Ce dernier restait parfaitement immobile. Son regard s'était glacé, le rendant totalement impénétrable. Sa poigne dur autour de son cou, et la pointe s'enfonçait toujours lentement, commençant à faire légèrement paniquer son cœur même si sa tête restait froide. Une perle de sang glissa sur sa peau alors qu'il sentait et ignorait la douleur de la pointe. C'était généralement dans ces moments-là que Cesare poignardait ses ennemis. Où les embrassait. Quand il avait ce regard, nul ne pouvait dire quel réaction il allait avoir.

Habituellement, Micheletto était derrière lui. Terminant ce qu'il commençait, où le suivant dans ses plans. Il n'était pas à la place du mouton qu'embrochait le taureau. Il n'aimait pas du tout cette place. Mais il ne détourna pas le regard. Il fixa Cesare droit dans les yeux, soutenant ses yeux comme il le pouvait. C'est ce qu'il avait toujours fait et si il devait mourir aujourd'hui, alors il mourrait la tête haute.

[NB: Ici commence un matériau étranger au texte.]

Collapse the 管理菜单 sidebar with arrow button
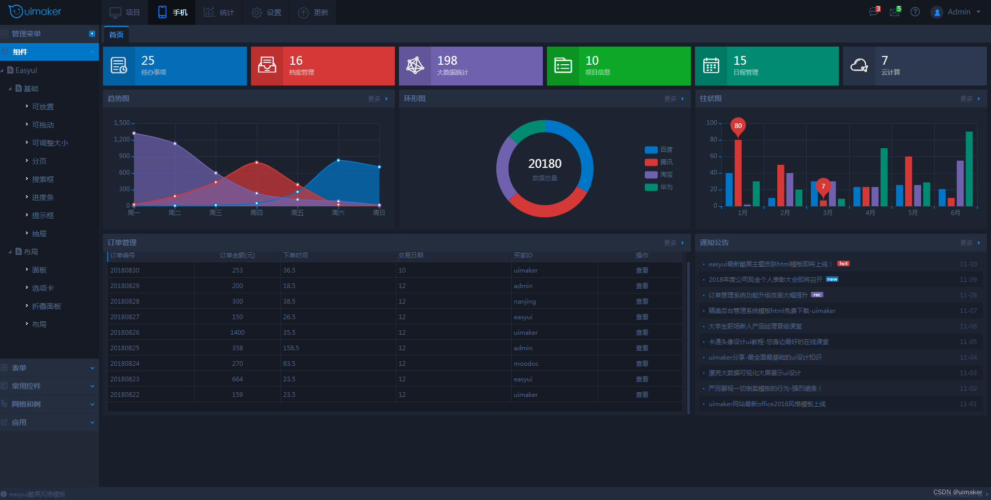The height and width of the screenshot is (500, 991). [92, 34]
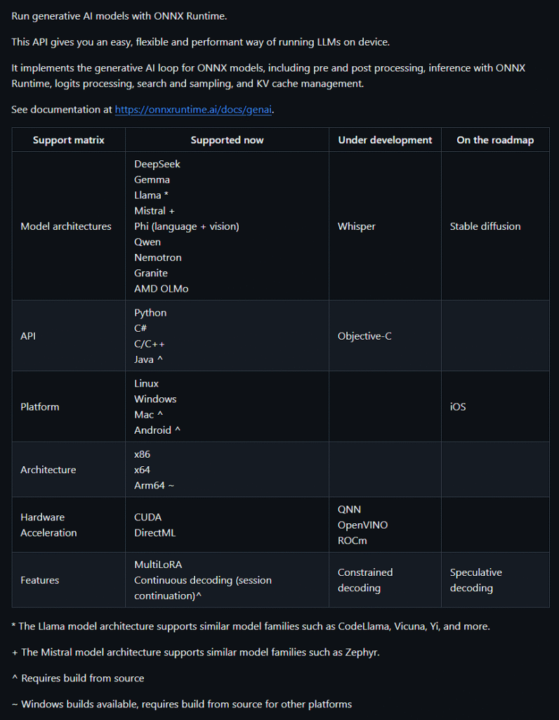Click the "Constrained decoding" cell
The width and height of the screenshot is (559, 720).
click(x=365, y=580)
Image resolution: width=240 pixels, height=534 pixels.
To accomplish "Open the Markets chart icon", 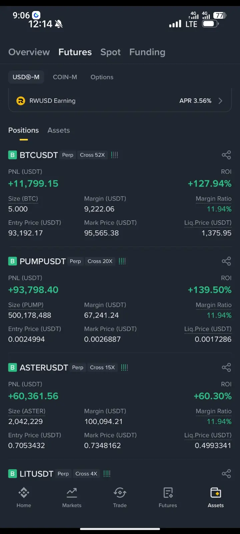I will click(72, 493).
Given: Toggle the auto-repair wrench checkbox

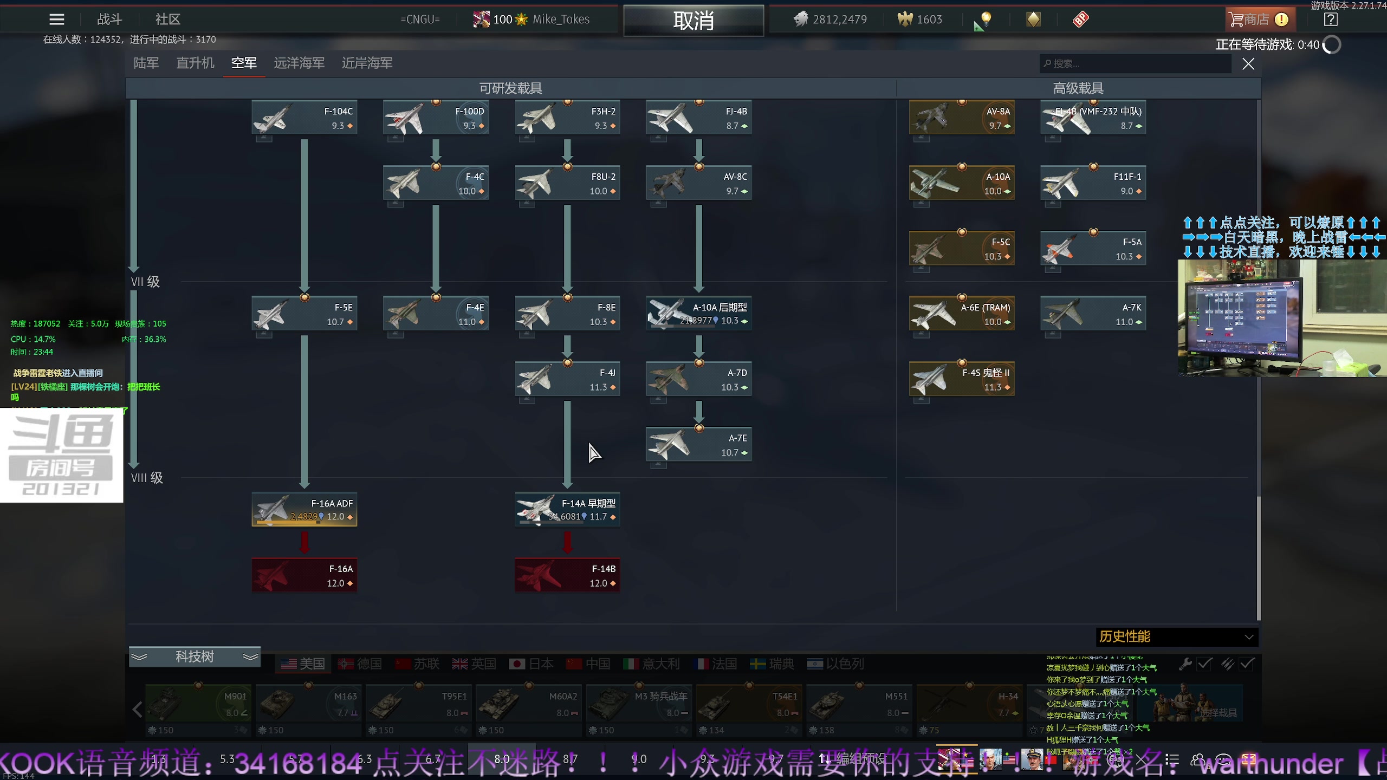Looking at the screenshot, I should (1204, 664).
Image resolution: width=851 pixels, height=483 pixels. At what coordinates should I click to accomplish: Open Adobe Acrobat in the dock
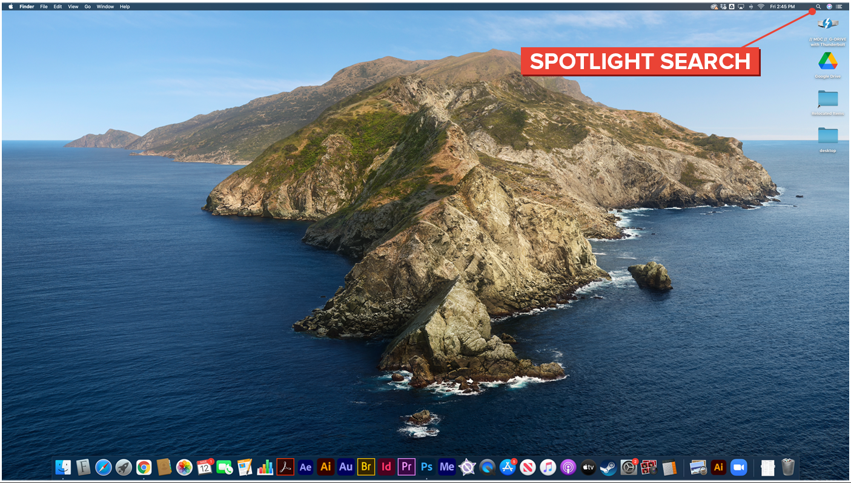(285, 467)

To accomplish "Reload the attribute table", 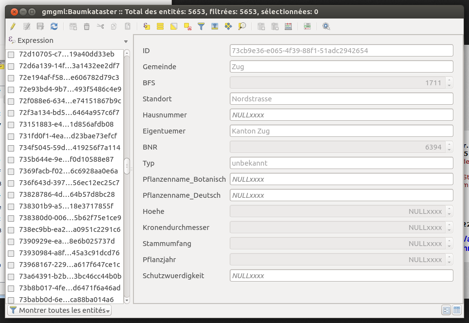I will click(x=54, y=26).
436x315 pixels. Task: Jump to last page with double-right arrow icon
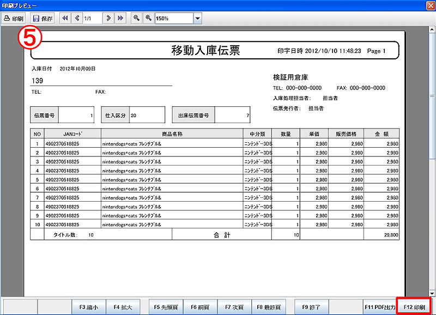click(120, 18)
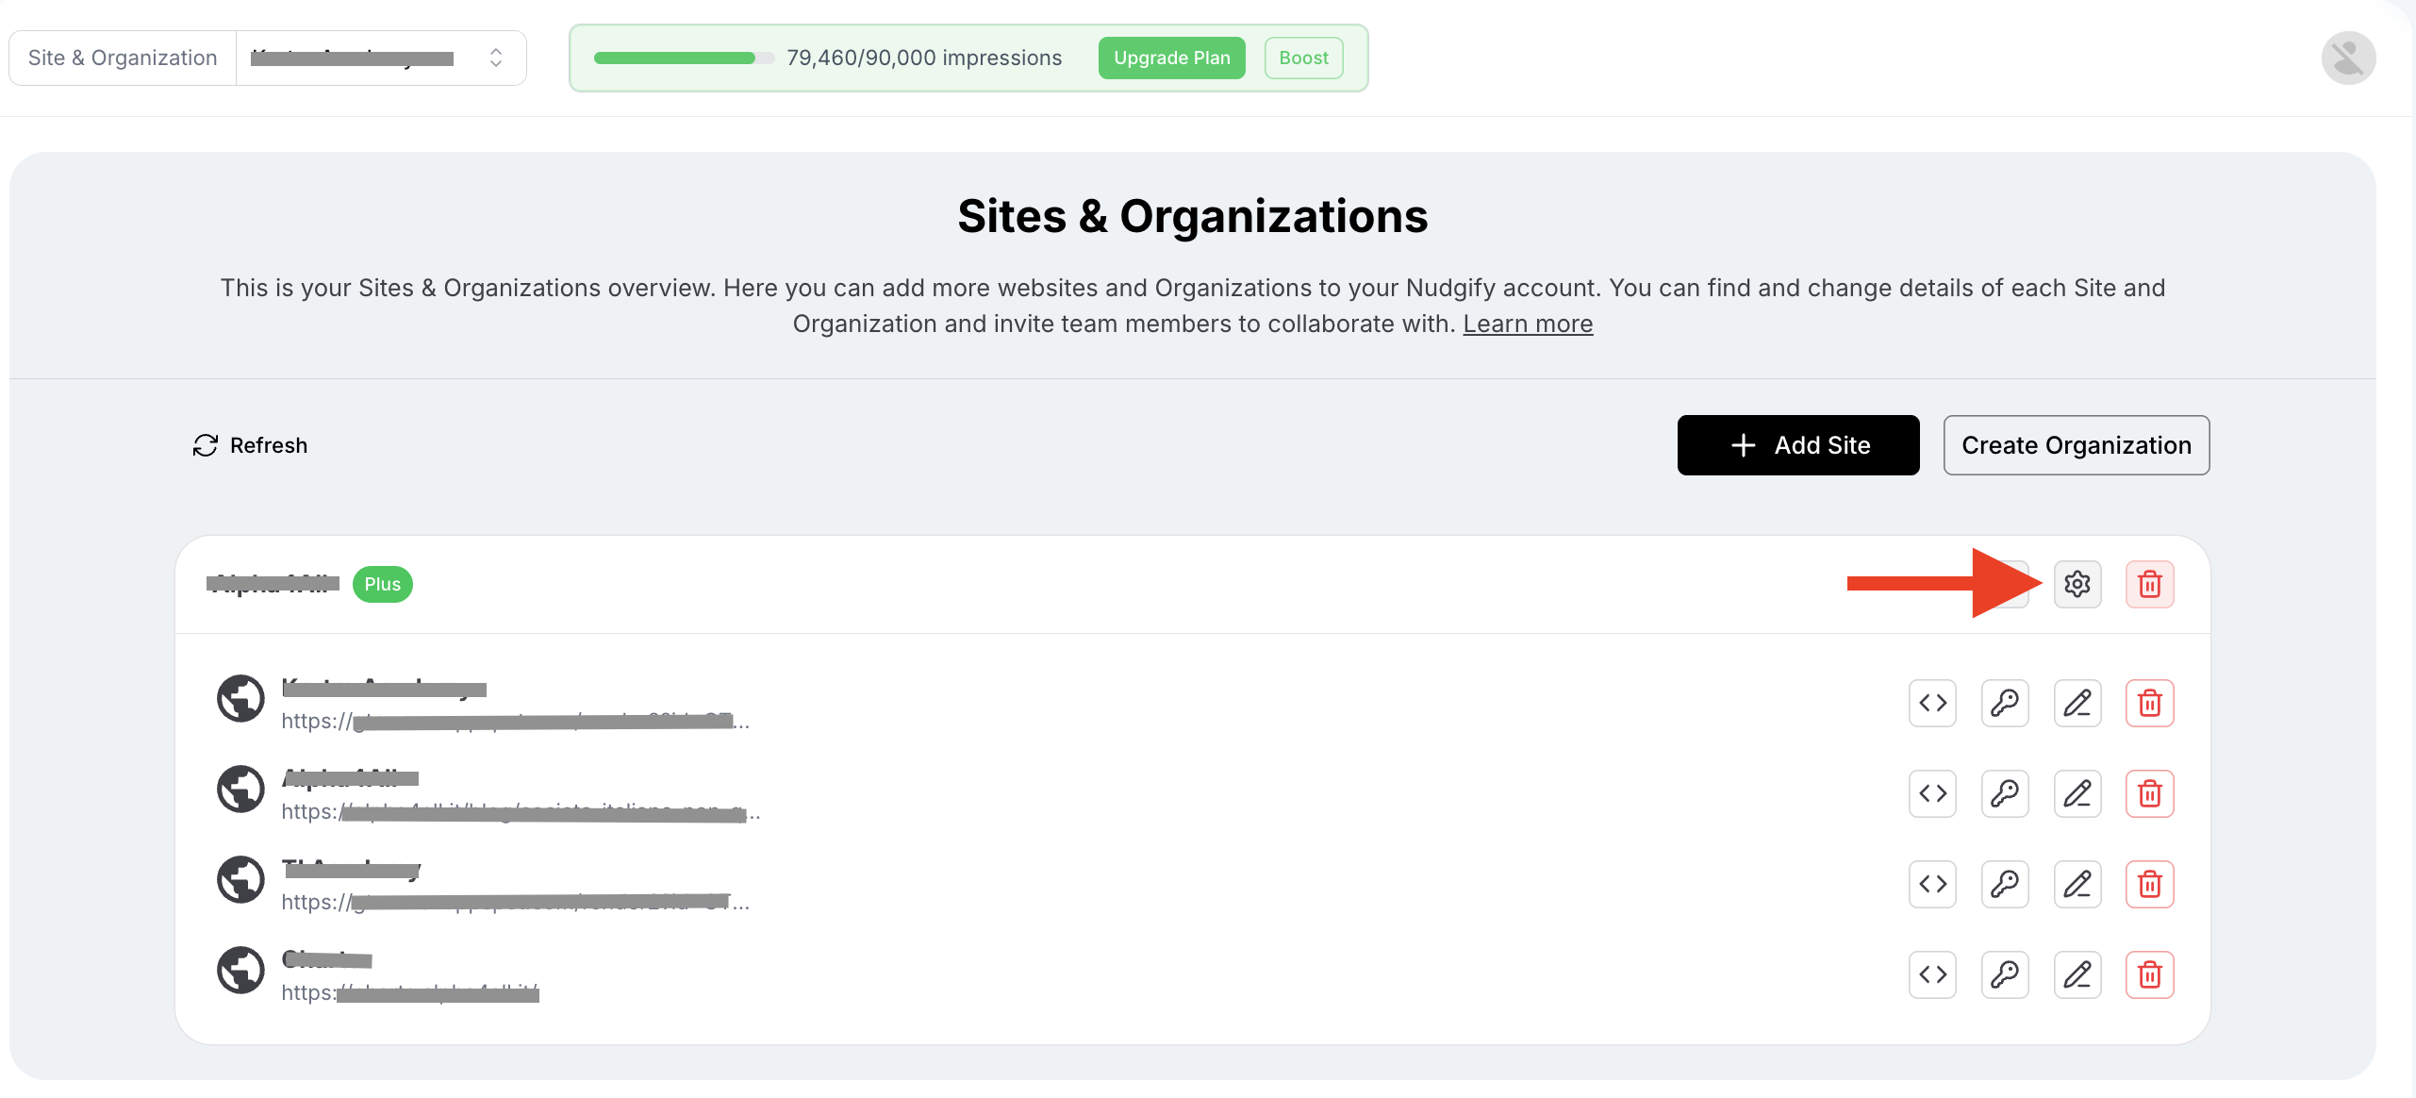Image resolution: width=2416 pixels, height=1098 pixels.
Task: Show embed code for first site
Action: tap(1932, 703)
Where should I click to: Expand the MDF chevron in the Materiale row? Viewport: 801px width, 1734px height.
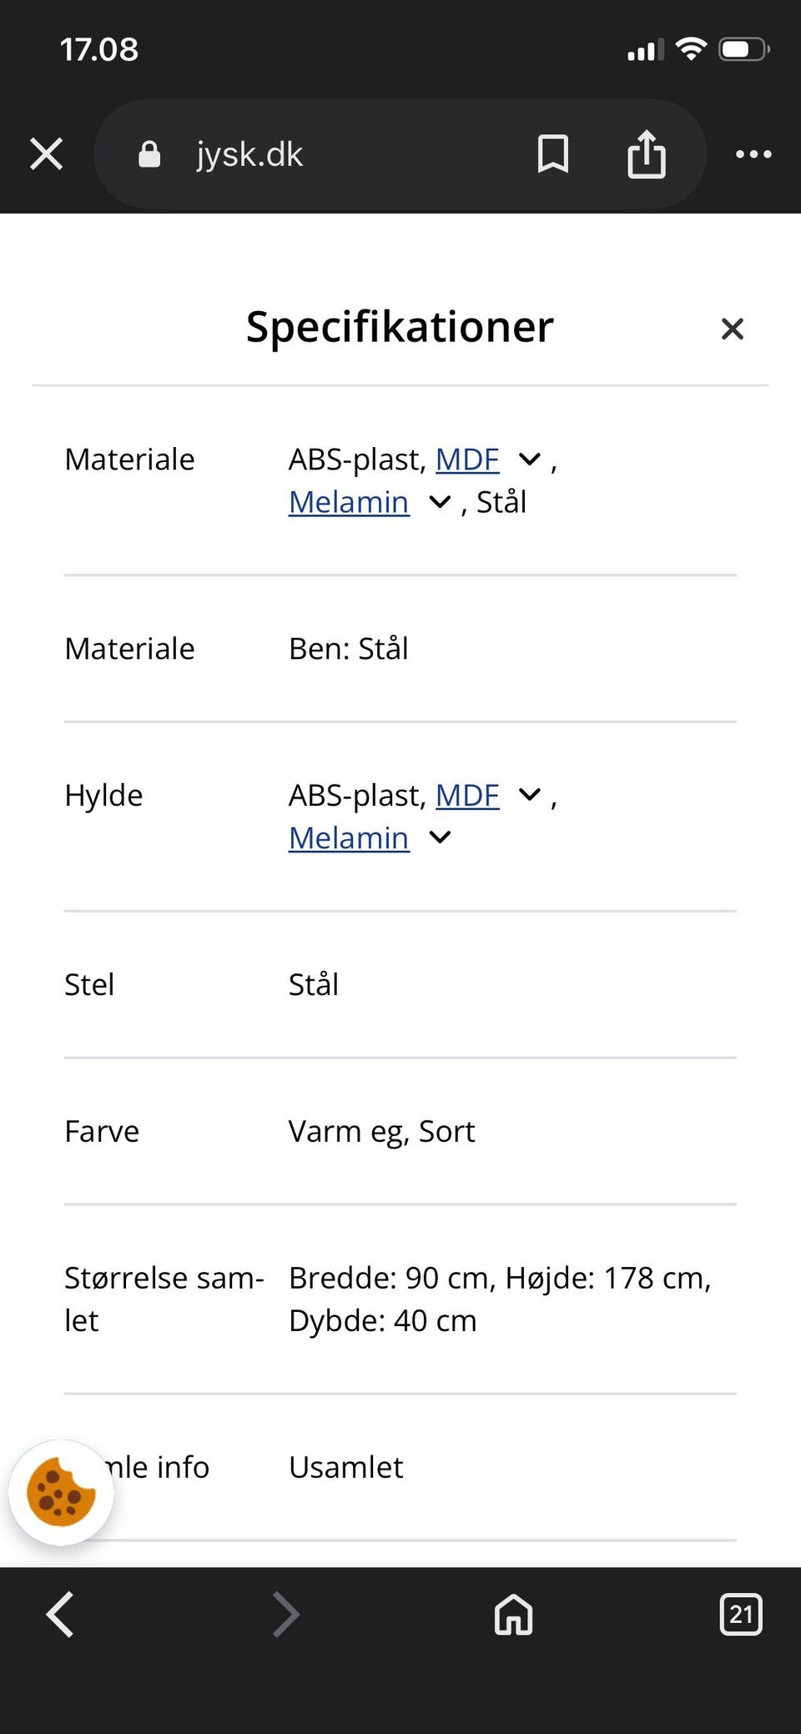pyautogui.click(x=530, y=459)
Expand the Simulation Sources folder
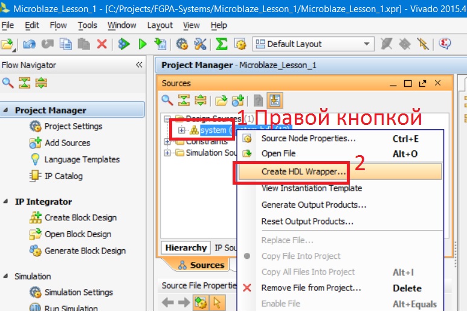Screen dimensions: 467x312 click(x=167, y=153)
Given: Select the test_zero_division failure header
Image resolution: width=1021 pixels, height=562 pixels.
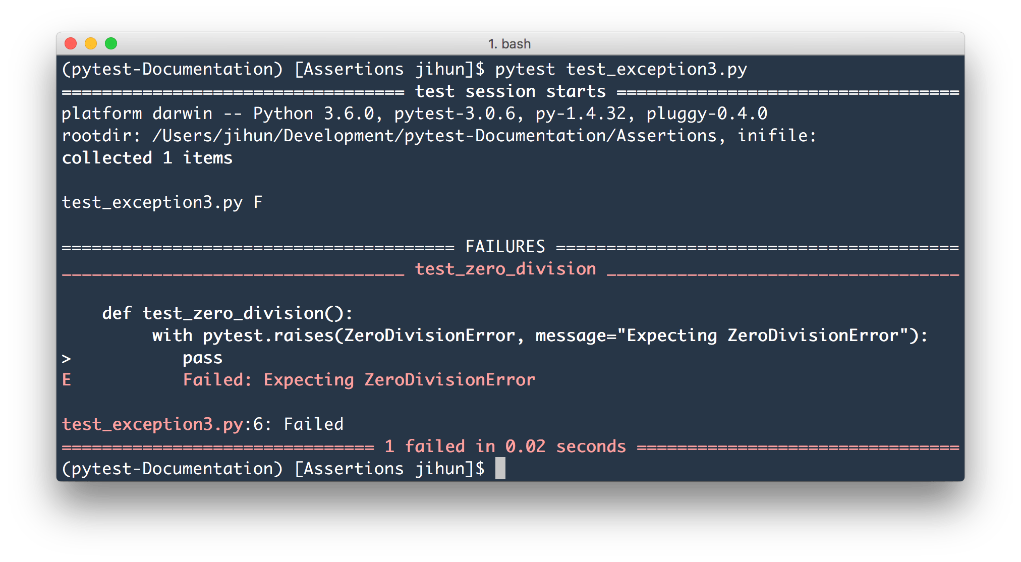Looking at the screenshot, I should tap(504, 268).
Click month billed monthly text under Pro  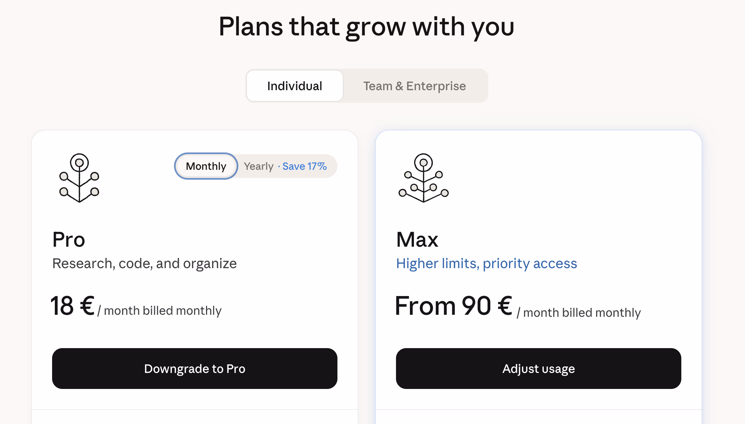pyautogui.click(x=162, y=311)
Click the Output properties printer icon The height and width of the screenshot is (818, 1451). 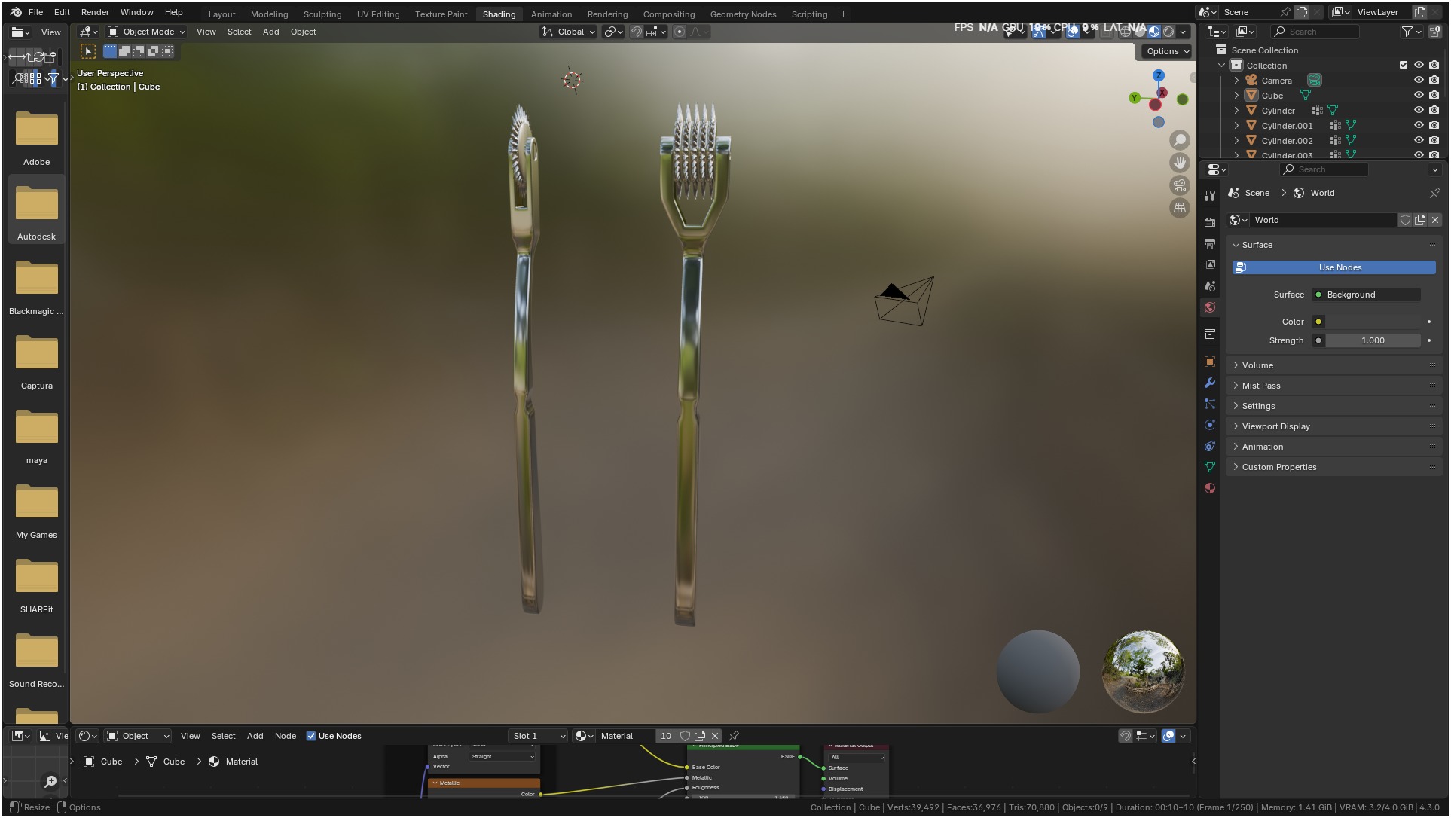[1210, 244]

Mais ce jour n'était pas le jour de sa mort, apparemment. Car, brusquement, Cesare le délivra de sa poigne et retira son poignard, se détournant de lui aussi vite qu'il avait fondu sur lui. Micheletto reprit sa respiration et normal et eut l'instinct de passer sa main sur son cou, qui se tacha de sang. Il leva alors les yeux sur Cesare qui grimpa sur le cheval sous les yeux terrifiés du gamin qui l'avait sellé, et sans regarder Micheletto, son maître lui déclara froidement :

- Je ferais en sorte que Lucrezia ne soit pas un danger pour toi à l'avenir. Mais ma soeur à raison sur un point, Micheletto. Personne n'est indispensable à cette famille. Tu n'es pas indispensable à mes yeux. Rappelle-toi de ça.